▸ TASK PROMPT
Using the listing below, retype exactly the lines starting at the one with "[Telegram Share] (563, 1693)" and ending at the one with "Resources (68, 2358)", and include both.

▸ PROVIDED DATA
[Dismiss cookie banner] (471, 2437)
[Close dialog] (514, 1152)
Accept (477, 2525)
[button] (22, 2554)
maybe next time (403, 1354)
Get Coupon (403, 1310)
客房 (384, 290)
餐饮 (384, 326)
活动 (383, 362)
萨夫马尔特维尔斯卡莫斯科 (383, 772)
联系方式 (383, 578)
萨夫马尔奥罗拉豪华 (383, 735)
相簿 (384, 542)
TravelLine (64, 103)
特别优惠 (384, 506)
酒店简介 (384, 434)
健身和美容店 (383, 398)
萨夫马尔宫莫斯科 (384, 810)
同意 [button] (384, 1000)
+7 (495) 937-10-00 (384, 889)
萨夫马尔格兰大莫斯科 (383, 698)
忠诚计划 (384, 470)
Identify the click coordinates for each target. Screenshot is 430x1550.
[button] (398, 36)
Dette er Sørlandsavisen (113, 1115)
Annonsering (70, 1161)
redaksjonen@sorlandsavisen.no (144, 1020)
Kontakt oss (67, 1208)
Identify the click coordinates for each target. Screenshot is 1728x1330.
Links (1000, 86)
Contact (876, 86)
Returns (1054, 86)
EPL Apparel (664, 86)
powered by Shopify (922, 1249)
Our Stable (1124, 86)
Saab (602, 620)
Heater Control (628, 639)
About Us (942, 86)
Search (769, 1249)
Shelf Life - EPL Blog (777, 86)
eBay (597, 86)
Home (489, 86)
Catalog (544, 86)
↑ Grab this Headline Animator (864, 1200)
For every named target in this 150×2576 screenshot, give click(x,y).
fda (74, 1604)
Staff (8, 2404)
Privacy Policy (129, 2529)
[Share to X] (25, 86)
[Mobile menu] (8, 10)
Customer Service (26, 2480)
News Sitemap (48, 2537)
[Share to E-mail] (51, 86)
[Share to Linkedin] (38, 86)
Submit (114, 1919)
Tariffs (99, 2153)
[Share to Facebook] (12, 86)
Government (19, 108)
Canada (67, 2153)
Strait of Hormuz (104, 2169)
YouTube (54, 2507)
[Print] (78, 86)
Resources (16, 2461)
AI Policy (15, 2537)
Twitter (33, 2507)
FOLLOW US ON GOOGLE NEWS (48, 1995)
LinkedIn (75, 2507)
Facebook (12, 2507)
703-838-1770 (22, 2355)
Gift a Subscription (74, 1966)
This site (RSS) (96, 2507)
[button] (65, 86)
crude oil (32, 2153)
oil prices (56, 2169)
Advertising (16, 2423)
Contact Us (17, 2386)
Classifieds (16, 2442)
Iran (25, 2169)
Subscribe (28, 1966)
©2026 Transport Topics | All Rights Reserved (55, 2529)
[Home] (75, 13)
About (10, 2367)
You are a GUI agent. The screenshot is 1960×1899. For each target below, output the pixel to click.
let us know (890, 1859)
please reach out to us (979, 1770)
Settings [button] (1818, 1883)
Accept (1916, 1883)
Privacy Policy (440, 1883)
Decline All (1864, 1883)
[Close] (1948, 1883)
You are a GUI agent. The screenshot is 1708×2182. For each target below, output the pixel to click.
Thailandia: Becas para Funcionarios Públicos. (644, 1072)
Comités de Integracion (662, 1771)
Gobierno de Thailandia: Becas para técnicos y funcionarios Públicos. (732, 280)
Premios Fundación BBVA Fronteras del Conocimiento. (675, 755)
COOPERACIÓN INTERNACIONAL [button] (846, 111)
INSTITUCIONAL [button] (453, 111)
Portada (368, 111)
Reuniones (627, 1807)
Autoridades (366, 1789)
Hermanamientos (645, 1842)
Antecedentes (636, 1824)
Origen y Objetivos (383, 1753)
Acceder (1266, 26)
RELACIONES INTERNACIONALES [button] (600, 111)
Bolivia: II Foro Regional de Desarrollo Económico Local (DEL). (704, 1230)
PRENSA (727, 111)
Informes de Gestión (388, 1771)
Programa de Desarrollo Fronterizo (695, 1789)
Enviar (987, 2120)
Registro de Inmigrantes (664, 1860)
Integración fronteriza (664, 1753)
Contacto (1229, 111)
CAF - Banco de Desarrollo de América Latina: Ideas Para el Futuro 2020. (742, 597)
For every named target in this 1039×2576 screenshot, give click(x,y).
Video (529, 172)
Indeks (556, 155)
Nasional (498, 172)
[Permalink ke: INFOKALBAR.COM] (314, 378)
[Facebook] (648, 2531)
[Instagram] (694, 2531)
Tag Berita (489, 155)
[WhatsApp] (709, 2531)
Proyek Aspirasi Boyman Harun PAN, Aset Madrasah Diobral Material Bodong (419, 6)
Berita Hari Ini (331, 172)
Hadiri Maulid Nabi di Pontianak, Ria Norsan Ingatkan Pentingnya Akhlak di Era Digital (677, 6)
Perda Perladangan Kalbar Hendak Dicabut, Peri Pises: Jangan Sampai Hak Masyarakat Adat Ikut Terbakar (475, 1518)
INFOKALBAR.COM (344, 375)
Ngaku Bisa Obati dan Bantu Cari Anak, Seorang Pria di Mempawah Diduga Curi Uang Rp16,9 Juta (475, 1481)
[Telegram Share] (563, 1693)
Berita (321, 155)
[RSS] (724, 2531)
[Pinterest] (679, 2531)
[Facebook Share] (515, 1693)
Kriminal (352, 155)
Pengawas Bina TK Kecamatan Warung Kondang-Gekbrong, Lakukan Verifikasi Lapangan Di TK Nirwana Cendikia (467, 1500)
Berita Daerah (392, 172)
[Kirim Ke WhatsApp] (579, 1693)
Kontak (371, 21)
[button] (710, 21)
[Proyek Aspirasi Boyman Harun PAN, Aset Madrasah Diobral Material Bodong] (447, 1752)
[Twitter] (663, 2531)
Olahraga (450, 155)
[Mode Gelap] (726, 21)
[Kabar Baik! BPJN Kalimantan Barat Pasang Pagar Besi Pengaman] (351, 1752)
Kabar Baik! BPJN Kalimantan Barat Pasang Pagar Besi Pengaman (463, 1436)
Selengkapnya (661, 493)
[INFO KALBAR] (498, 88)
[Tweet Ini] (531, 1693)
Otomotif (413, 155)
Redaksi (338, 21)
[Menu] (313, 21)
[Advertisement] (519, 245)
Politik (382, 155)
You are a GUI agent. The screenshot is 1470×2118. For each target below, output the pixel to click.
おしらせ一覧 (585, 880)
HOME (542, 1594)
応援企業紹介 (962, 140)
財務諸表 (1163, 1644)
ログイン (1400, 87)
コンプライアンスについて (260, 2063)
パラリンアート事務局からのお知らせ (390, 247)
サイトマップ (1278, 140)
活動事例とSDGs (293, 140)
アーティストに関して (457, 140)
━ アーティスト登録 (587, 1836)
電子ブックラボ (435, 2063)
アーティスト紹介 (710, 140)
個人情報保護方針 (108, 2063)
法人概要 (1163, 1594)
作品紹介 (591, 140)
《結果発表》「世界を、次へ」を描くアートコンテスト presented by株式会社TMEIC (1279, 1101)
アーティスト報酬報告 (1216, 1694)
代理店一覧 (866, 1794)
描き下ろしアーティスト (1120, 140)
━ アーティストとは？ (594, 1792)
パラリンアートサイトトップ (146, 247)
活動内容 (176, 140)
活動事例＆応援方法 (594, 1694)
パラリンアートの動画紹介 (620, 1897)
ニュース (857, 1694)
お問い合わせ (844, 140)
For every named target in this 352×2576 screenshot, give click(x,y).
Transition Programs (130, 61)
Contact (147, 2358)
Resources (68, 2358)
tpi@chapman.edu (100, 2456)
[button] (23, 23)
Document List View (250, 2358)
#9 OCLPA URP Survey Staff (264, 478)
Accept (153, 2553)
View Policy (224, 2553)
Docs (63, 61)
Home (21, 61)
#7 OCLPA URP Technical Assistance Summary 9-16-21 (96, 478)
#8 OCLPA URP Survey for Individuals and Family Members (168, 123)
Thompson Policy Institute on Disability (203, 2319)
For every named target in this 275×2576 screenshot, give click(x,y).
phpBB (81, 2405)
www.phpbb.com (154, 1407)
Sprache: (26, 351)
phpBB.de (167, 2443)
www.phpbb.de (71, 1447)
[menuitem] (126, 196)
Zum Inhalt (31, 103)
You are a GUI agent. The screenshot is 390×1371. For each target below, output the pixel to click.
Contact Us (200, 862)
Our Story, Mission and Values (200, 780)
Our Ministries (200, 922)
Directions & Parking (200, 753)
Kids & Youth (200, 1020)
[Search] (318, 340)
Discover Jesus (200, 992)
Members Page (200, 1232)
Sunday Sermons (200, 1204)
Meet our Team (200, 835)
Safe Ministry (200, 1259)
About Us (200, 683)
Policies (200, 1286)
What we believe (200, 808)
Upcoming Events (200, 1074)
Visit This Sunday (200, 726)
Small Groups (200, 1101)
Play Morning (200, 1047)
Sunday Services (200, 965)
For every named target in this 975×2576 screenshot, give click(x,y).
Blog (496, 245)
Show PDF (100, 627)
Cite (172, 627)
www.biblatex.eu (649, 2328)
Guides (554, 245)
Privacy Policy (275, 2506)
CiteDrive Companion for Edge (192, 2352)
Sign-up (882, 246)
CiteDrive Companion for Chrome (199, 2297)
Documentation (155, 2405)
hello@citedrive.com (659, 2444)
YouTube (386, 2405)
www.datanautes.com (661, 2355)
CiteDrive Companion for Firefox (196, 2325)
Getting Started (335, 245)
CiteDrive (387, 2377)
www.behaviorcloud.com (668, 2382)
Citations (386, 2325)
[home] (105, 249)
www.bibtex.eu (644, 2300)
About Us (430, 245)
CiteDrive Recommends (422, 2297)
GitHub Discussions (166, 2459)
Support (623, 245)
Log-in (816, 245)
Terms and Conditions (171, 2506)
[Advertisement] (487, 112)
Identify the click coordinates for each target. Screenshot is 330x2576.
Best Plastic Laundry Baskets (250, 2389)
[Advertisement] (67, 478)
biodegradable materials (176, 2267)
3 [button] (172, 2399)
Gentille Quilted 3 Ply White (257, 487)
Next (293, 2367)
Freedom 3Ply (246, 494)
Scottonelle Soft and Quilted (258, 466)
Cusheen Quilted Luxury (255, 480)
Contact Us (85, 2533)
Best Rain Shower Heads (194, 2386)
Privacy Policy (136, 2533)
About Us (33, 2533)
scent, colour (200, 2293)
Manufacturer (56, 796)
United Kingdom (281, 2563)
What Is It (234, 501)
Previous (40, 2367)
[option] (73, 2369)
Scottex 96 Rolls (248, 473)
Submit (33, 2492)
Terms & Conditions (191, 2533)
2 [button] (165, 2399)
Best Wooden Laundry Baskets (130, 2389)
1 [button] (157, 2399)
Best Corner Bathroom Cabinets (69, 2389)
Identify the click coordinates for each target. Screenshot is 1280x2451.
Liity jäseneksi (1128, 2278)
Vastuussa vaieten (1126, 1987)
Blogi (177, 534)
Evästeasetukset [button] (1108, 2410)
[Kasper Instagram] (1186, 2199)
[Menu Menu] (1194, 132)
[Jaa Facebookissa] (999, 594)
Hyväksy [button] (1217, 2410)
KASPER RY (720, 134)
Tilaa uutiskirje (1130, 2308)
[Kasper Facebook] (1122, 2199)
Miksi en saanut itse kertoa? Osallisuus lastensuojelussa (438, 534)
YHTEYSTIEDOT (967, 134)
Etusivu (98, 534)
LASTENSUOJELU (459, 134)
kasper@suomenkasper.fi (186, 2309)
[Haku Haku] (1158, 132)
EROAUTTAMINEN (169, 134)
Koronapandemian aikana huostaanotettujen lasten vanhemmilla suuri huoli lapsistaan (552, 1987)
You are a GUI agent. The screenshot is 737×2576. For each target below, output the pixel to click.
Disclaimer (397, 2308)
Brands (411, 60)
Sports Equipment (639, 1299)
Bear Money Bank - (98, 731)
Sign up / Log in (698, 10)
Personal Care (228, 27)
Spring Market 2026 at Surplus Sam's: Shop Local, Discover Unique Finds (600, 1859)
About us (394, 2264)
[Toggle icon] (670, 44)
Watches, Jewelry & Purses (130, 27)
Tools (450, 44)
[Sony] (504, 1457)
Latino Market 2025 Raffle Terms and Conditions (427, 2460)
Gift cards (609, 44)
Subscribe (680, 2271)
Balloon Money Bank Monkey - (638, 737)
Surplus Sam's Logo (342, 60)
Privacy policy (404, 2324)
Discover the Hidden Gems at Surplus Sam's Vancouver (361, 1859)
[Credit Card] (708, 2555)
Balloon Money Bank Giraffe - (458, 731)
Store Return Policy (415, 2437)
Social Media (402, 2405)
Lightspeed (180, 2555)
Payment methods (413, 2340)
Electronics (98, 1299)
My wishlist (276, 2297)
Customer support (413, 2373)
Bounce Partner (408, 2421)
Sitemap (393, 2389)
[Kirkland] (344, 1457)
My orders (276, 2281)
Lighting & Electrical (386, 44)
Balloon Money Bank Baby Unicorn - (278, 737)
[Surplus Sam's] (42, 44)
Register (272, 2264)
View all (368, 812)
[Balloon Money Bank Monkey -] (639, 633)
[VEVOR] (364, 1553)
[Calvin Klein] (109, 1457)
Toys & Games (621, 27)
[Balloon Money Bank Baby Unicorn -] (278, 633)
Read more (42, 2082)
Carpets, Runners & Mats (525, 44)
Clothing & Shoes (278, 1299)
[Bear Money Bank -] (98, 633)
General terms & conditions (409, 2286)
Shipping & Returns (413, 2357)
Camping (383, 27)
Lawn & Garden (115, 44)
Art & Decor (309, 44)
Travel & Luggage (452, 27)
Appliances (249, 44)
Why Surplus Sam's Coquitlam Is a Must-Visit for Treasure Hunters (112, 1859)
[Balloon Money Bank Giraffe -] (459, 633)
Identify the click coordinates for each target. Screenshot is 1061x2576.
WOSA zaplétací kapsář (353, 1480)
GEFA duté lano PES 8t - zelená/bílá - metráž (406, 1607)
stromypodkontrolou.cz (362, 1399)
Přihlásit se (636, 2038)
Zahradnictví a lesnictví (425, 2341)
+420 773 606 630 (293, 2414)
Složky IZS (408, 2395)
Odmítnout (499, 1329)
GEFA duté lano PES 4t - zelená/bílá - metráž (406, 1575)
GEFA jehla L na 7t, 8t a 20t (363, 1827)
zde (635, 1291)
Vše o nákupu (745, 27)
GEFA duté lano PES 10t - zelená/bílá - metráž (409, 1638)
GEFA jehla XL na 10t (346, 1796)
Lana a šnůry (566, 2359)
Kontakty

▸ ANSWER TO THIS TASK
[Telegram Share] (563, 1693)
Berita (321, 155)
[RSS] (724, 2531)
[Pinterest] (679, 2531)
[Facebook Share] (515, 1693)
Kriminal (352, 155)
Pengawas Bina TK Kecamatan Warung Kondang-Gekbrong, Lakukan Verifikasi Lapangan Di TK Nirwana Cendikia (467, 1500)
Berita Daerah (392, 172)
[Kirim Ke WhatsApp] (579, 1693)
Kontak (371, 21)
[button] (710, 21)
[Proyek Aspirasi Boyman Harun PAN, Aset Madrasah Diobral Material Bodong] (447, 1752)
[Twitter] (663, 2531)
Olahraga (450, 155)
[Mode Gelap] (726, 21)
[Kabar Baik! BPJN Kalimantan Barat Pasang Pagar Besi Pengaman] (351, 1752)
Kabar Baik! BPJN Kalimantan Barat Pasang Pagar Besi Pengaman (463, 1436)
Selengkapnya (661, 493)
[INFO KALBAR] (498, 88)
[Tweet Ini] (531, 1693)
Otomotif (413, 155)
Redaksi (338, 21)
[Menu] (313, 21)
[Advertisement] (519, 245)
Politik (382, 155)
You are a GUI agent. The screenshot is 1470×2118. For each target below, output the pixel to click.
おしらせ一覧 (585, 880)
HOME (542, 1594)
応援企業紹介 (962, 140)
財務諸表 (1163, 1644)
ログイン (1400, 87)
コンプライアンスについて (260, 2063)
パラリンアート事務局からのお知らせ (390, 247)
サイトマップ (1278, 140)
活動事例とSDGs (293, 140)
アーティストに関して (457, 140)
━ アーティスト登録 (587, 1836)
電子ブックラボ (435, 2063)
アーティスト紹介 (710, 140)
個人情報保護方針 (108, 2063)
法人概要 (1163, 1594)
作品紹介 (591, 140)
《結果発表》「世界を、次へ」を描くアートコンテスト presented by株式会社TMEIC (1279, 1101)
アーティスト報酬報告 (1216, 1694)
代理店一覧 (866, 1794)
描き下ろしアーティスト (1120, 140)
━ アーティストとは？ (594, 1792)
パラリンアートサイトトップ (146, 247)
活動内容 (176, 140)
活動事例＆応援方法 (594, 1694)
パラリンアートの動画紹介 (620, 1897)
ニュース (857, 1694)
お問い合わせ (844, 140)
For every named target in this 352×2576 screenshot, give click(x,y).
Transition Programs (130, 61)
Contact (147, 2358)
Resources (68, 2358)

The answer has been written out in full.